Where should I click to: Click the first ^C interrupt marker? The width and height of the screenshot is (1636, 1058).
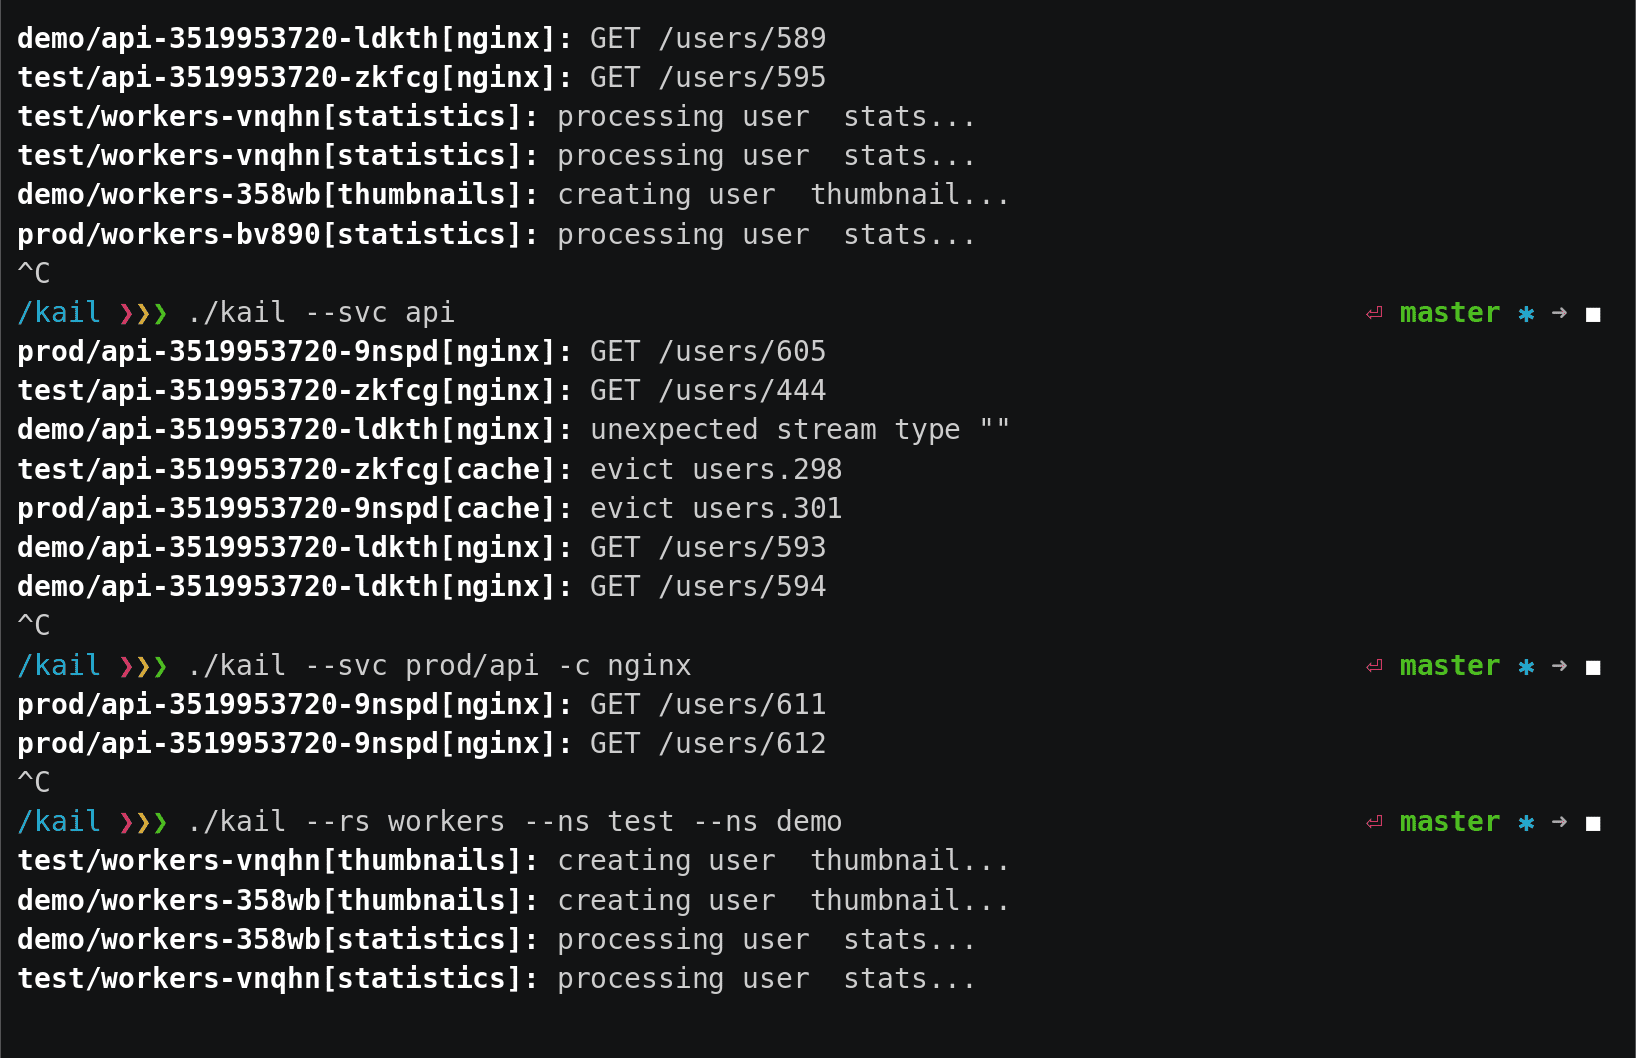[34, 273]
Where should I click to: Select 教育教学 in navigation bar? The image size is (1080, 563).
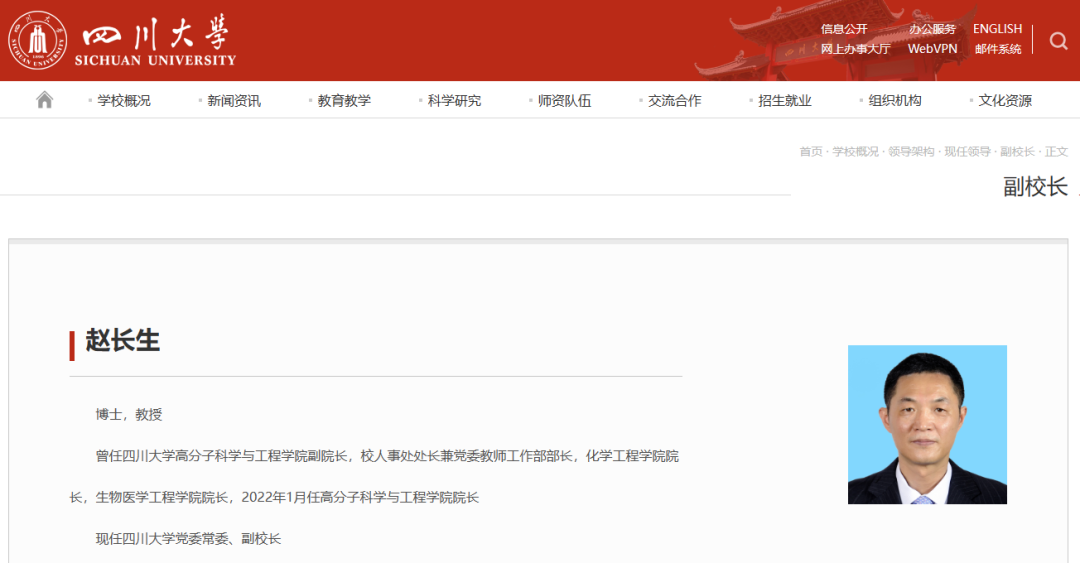click(x=344, y=101)
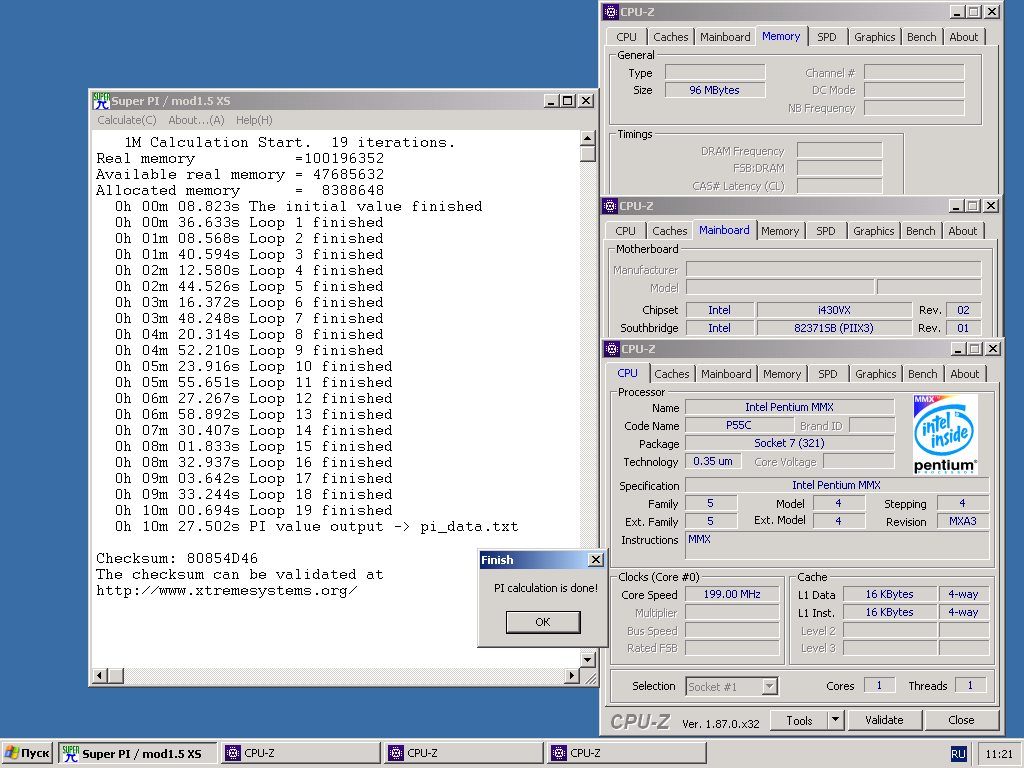Image resolution: width=1024 pixels, height=768 pixels.
Task: Click the CPU-Z icon in Mainboard window title
Action: point(610,206)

——

PROBLEM REQUIREMENTS: Skip every image and output the remaining records exactly.

ANSWER TO THIS PROBLEM:
Where should I click to: Click the first ^C interrupt marker? The width and height of the screenshot is (1636, 1058).
[34, 273]
Where should I click to: Select 教育教学 in navigation bar? The image size is (1080, 563).
click(x=344, y=101)
Image resolution: width=1024 pixels, height=768 pixels.
Task: Click the CPU-Z icon in Mainboard window title
Action: point(610,206)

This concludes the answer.